Los postes del alumbrado están mal distribuidos y dejan tramos de la banqueta privados de su luz blanquecina. Tus pasos resuenan en medio del silencio, llevas los pies casi arrastrando. Tuviste una jornada larga en la fábrica, una como pocas hasta ahora. Vas pensando en los días que faltan para pagar el alquiler, el dinero que vas a mandarle a tu familia, la despensa que pronto tendrás que ir a comprar; el dinero apenas alcanza, nunca rinde lo suficiente y todo sigue siendo cada vez más caro en esta ciudad.
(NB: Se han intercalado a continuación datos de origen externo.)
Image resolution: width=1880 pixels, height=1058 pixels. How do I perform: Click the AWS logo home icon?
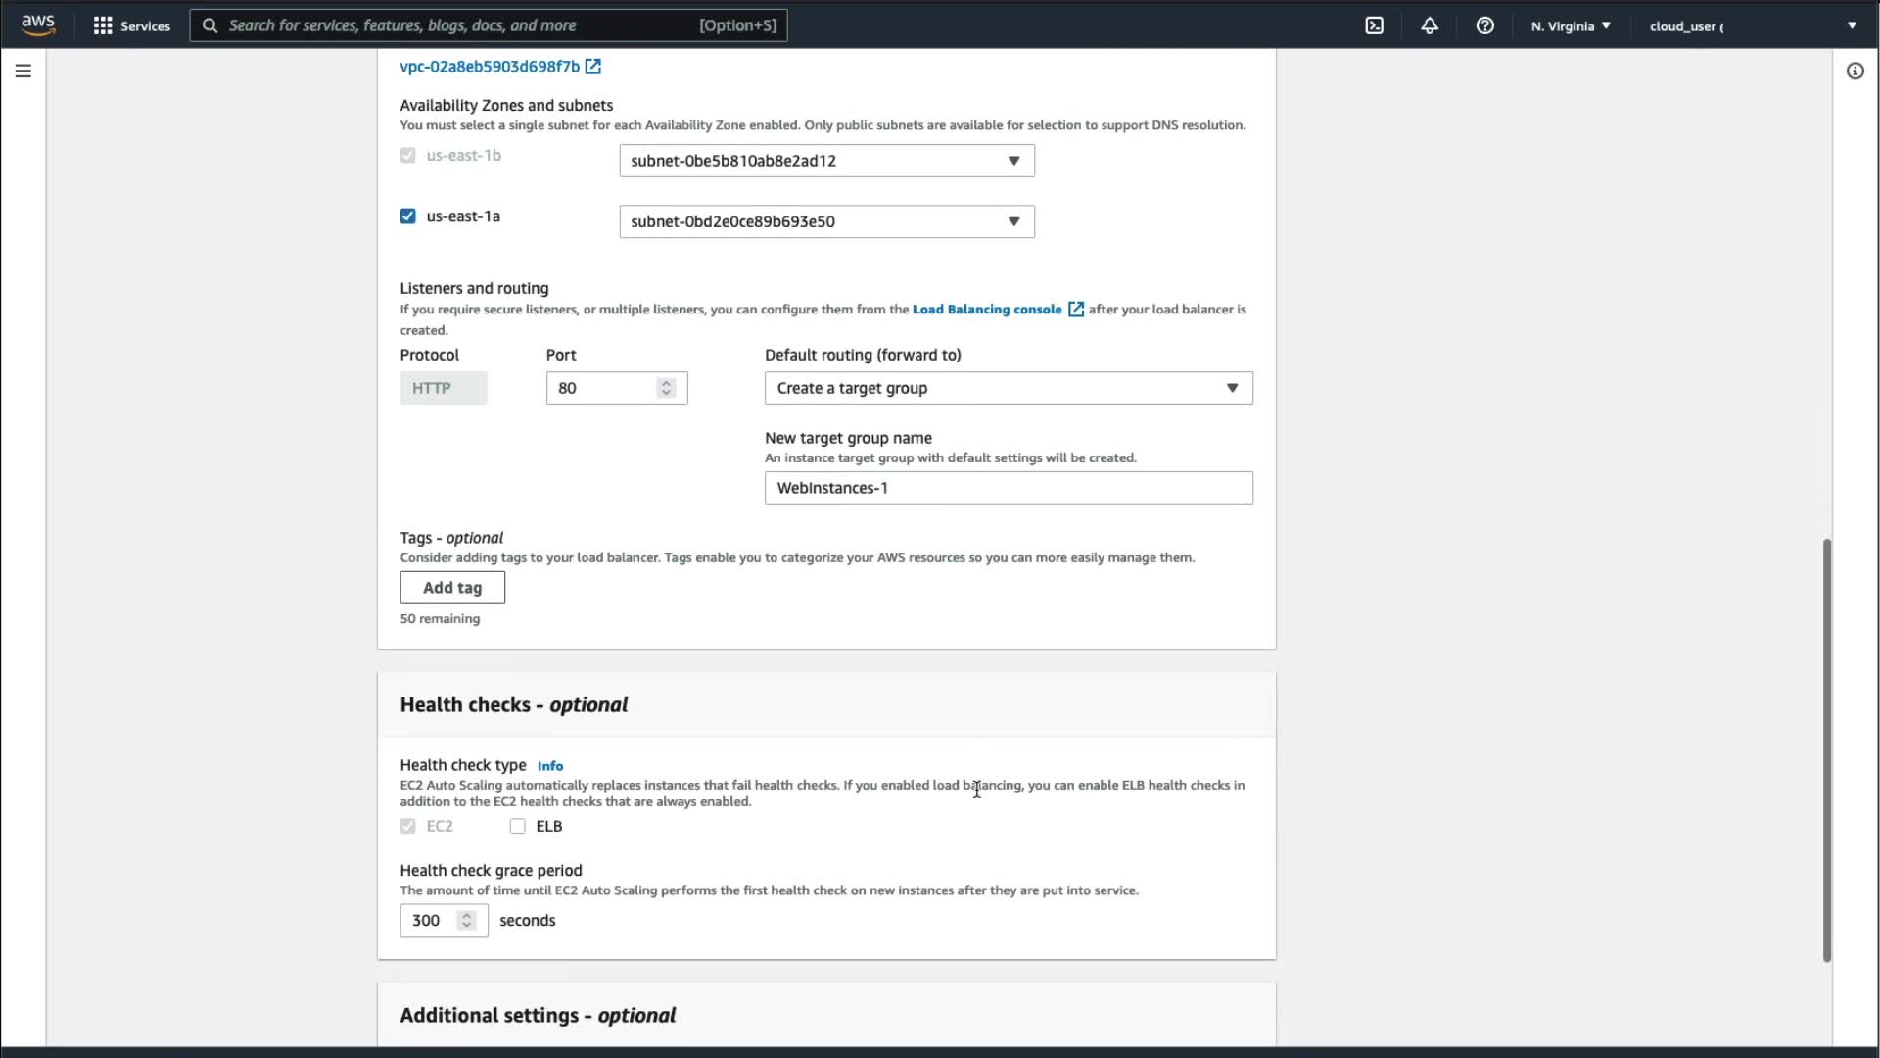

Has oído de algunos a los que ya mandaron a “descansar” pero no les pagan un carajo, y de otros tantos que empiezan a quedarse sin trabajo; ahora, hasta toca hacer doble turno para compensar la falta de empleados. “Aquí, hasta vivir mal cuesta demasiado, piensas, pero te matan por poco, a veces por nada”. Morir es tan fácil acá y todo se pierde tan solo en un instante.
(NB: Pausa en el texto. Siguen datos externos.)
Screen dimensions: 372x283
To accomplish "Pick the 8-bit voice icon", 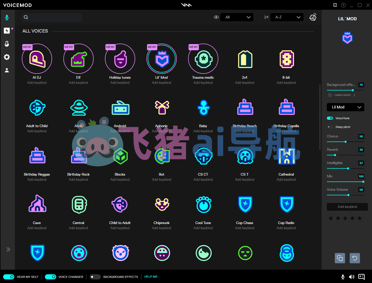I will coord(286,59).
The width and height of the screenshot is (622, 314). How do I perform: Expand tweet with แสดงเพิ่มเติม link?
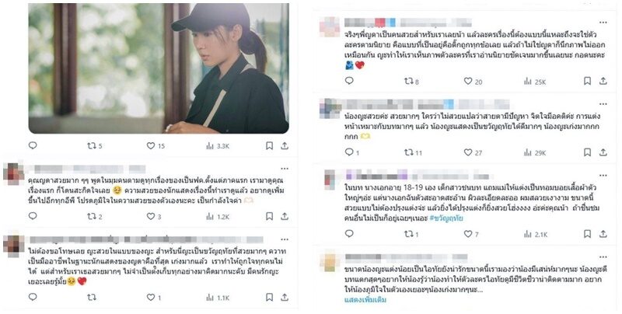[365, 299]
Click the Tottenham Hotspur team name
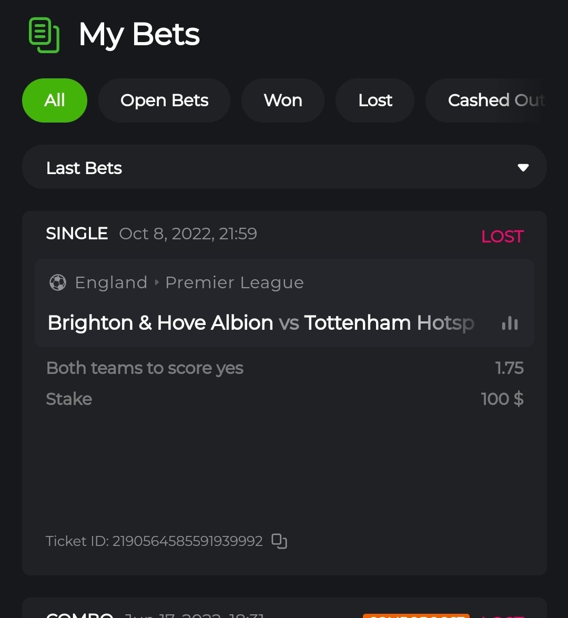The height and width of the screenshot is (618, 568). pos(389,323)
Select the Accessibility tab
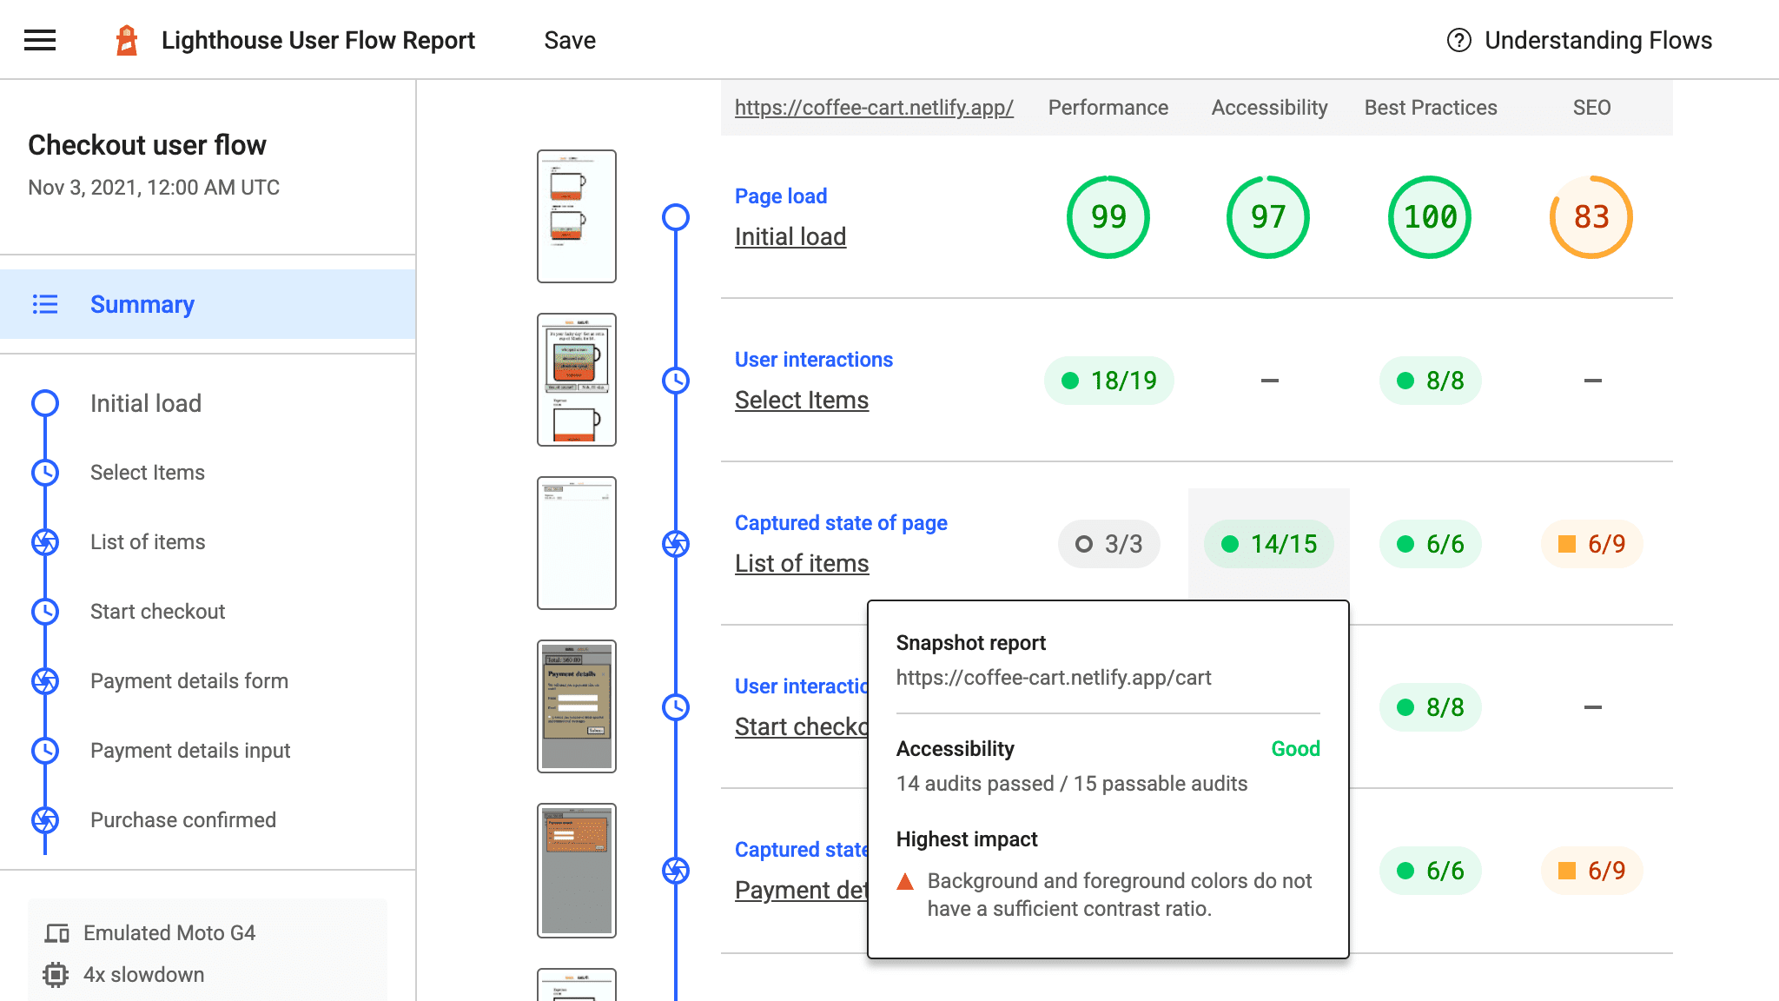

Estás a solo una calle de tu casa. Salen dos sombras detrás de un recodo, se plantan frente a ti y te sujetan por los brazos. “Quítate la mochila”. “No, déjenme”. ”¡Que te la quites!” Sientes los golpes, parece que no duelen, pero llegan por todas partes; golpes secos, patadas, puños, pies, rodillas; no hay otro ruido más que los impactos sobre tu cara y sobre tu cuerpo. Quieres gritar pero no puedes. Te arrancan el cubrebocas. Apenas puedes tratar de cubrirte el rostro cuando te arrojan sobre la banqueta, llena de tierra y polvo, para seguirte pateando. Se llevan tus cosas, la mochila con tus herramientas y tu teléfono; se escapan riendo, ves las siluetas escurrirse calle abajo como si fuesen líquidas.

Oyes sus pasos apresurados repicando hasta desaparecer. Sientes la sangre saliendo de tu boca y también de tu nariz: la sientes fluyendo caliente, escurriendo a través de tu rostro, inundando tus fosas nasales, manando copiosamente sobre tus mejillas, manchando tu ropa y salpicando el polvo de la acera. No sabes si sientes miedo, pero supones que así es. Tampoco sabes qué acaba de pasar.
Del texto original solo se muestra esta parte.